(Item coordinate data)
## begin

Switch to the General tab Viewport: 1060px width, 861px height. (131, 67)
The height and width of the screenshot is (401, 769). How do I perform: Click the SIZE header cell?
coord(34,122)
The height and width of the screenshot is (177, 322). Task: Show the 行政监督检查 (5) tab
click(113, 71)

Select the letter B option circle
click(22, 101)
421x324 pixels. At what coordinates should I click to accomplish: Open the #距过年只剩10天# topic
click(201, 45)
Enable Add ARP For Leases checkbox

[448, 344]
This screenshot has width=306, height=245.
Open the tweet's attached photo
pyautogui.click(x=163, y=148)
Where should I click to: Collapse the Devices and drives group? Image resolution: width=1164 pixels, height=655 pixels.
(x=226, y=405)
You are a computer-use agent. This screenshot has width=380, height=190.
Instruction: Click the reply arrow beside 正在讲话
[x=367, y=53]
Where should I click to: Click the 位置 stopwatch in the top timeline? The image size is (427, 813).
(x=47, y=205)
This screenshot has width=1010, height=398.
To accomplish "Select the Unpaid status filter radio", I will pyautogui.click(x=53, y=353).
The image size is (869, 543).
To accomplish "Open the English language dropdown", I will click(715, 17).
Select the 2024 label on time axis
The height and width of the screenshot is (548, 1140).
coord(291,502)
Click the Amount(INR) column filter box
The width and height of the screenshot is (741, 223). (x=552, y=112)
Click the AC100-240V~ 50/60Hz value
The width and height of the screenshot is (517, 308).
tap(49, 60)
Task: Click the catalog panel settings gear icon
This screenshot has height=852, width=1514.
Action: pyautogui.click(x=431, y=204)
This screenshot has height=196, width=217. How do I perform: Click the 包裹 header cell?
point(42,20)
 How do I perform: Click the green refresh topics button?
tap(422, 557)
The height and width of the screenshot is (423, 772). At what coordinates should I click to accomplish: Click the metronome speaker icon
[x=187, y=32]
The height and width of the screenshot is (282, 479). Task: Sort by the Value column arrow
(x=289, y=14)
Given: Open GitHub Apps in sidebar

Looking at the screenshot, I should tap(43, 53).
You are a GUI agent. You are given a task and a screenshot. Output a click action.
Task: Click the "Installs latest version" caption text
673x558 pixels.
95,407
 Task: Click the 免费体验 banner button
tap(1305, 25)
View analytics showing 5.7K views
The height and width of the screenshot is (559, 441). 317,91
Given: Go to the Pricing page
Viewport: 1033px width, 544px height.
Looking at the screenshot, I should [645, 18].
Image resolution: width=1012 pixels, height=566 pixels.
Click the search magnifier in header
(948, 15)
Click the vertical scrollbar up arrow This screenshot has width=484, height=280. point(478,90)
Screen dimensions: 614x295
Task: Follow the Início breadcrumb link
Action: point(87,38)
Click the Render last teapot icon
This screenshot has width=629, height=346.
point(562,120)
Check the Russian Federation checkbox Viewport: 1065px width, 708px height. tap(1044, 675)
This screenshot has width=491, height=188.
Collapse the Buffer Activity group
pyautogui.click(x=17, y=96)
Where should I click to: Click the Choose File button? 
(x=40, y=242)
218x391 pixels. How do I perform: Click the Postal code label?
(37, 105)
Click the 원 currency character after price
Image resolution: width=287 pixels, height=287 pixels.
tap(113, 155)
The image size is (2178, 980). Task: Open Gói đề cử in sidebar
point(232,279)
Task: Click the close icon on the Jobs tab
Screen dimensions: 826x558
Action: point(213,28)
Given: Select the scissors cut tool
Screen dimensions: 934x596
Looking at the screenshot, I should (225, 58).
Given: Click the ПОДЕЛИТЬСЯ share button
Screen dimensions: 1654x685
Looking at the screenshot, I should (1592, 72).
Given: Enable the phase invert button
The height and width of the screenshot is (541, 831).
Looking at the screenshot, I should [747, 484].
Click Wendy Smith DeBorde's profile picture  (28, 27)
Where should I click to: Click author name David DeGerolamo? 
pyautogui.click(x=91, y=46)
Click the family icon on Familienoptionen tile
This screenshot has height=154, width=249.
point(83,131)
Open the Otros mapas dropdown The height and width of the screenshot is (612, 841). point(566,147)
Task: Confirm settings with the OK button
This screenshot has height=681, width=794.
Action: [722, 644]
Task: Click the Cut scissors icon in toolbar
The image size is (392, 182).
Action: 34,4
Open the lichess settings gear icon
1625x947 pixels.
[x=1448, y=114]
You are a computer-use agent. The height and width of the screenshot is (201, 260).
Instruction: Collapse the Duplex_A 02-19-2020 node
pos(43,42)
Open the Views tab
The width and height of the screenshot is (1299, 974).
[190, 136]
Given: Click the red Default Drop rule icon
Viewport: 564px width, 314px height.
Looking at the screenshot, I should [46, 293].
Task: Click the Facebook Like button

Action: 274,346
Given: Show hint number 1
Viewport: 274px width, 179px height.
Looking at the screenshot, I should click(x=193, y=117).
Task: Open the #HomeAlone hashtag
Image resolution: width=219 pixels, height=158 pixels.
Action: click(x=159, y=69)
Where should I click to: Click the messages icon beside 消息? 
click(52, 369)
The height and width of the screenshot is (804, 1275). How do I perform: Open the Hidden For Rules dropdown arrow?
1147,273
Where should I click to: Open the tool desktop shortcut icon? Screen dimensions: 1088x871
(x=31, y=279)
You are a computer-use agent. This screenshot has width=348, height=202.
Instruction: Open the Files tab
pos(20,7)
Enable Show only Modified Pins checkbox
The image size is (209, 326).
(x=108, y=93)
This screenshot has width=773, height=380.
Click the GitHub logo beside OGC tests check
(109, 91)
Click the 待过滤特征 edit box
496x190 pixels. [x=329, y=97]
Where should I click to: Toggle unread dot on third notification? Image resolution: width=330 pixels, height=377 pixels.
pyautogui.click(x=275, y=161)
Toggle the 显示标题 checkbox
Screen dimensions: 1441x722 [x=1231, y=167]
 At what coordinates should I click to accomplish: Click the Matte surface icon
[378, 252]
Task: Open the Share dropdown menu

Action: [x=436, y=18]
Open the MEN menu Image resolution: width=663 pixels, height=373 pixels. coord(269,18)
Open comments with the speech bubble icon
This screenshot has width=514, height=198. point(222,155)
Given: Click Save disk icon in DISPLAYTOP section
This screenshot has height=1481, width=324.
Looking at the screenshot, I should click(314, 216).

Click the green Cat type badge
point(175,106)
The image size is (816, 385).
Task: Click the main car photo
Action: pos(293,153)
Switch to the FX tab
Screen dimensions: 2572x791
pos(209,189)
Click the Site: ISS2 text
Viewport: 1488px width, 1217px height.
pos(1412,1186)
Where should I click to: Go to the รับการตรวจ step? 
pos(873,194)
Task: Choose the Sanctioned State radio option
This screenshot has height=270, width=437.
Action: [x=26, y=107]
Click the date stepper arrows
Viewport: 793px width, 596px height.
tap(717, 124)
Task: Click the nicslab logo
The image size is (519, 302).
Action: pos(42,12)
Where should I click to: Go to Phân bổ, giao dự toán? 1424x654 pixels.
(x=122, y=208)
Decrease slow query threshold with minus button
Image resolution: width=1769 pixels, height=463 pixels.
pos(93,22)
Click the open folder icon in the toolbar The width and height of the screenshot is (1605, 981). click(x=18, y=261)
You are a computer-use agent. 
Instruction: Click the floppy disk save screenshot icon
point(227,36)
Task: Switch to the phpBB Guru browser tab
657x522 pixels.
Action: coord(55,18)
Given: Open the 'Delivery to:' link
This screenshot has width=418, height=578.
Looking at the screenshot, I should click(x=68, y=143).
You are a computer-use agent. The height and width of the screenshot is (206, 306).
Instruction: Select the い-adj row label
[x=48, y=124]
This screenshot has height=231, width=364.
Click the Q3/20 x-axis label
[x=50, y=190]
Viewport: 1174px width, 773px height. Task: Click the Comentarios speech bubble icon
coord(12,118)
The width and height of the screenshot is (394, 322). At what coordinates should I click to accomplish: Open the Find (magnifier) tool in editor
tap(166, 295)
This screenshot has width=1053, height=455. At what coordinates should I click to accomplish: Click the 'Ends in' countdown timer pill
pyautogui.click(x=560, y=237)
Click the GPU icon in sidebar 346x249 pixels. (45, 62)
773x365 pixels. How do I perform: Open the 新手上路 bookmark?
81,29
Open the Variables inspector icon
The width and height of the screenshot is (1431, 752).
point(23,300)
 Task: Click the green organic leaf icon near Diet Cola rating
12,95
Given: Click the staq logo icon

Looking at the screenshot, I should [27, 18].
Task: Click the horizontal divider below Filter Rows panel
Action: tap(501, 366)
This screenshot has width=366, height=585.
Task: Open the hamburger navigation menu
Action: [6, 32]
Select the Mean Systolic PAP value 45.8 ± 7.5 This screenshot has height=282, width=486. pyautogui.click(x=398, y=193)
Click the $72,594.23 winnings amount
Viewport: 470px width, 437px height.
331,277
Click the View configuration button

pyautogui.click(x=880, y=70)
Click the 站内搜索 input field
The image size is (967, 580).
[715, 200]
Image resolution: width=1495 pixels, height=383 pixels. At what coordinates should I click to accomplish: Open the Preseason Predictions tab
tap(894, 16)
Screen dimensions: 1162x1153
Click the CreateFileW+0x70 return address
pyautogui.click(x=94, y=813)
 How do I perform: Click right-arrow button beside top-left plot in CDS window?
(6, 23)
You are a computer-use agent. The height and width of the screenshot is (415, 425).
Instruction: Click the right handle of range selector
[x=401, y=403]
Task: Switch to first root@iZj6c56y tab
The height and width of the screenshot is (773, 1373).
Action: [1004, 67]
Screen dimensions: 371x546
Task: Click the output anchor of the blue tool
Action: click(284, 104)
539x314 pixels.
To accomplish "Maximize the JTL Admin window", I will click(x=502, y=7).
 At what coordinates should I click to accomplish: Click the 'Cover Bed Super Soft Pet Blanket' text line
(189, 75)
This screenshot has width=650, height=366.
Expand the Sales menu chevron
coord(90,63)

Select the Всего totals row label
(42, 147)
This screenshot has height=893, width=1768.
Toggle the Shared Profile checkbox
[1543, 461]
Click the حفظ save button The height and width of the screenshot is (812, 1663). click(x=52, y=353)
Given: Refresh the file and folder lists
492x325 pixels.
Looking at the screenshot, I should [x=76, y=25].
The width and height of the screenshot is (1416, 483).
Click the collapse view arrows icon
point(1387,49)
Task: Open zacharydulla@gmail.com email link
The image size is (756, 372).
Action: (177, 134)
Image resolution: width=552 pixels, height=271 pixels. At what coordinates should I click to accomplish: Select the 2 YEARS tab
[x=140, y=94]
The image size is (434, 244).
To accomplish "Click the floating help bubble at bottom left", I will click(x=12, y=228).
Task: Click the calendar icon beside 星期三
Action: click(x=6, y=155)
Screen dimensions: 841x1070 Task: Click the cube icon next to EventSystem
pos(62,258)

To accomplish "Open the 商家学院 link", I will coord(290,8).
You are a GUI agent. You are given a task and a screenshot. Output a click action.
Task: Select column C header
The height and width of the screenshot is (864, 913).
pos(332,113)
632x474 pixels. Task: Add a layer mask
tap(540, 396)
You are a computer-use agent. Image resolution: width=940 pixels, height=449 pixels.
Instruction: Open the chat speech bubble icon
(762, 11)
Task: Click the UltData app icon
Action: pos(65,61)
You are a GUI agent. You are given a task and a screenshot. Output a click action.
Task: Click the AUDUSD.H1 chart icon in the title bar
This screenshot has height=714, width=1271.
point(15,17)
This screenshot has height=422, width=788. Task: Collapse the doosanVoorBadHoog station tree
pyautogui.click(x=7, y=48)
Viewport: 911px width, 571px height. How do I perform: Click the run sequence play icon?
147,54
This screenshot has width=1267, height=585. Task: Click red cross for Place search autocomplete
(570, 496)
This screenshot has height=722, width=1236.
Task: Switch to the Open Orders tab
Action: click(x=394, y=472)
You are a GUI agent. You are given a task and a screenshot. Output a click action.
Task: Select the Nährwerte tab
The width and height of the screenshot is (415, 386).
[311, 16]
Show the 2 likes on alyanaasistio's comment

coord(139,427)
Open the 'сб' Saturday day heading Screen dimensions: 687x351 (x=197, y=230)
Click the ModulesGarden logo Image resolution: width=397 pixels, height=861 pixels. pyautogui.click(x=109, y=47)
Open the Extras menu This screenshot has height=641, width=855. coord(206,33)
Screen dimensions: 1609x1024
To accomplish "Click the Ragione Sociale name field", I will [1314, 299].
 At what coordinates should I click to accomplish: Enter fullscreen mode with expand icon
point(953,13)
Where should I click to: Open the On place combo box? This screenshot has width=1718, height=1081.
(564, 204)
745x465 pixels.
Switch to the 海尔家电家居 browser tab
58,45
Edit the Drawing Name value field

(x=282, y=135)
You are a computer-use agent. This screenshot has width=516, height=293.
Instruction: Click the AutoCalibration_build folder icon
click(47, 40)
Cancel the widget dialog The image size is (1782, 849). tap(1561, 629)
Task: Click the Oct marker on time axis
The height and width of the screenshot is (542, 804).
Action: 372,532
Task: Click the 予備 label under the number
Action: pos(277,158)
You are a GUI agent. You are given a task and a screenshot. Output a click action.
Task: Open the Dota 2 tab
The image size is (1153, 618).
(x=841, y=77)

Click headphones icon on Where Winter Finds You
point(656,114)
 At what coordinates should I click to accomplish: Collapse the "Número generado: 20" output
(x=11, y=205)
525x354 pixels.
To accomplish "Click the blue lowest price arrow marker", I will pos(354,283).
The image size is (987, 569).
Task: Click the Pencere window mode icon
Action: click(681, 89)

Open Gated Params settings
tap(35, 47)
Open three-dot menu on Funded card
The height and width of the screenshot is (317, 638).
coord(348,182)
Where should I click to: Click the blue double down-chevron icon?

## end

## Do this
Gather every line above that contains the string "beside" and copy each of those lines out in full.

## Complete response
Instruction: Click the reply arrow beside 正在讲话
Where should I click to: Click the messages icon beside 消息? 
Click the GitHub logo beside OGC tests check
 How do I perform: Click right-arrow button beside top-left plot in CDS window?
Task: Click the calendar icon beside 星期三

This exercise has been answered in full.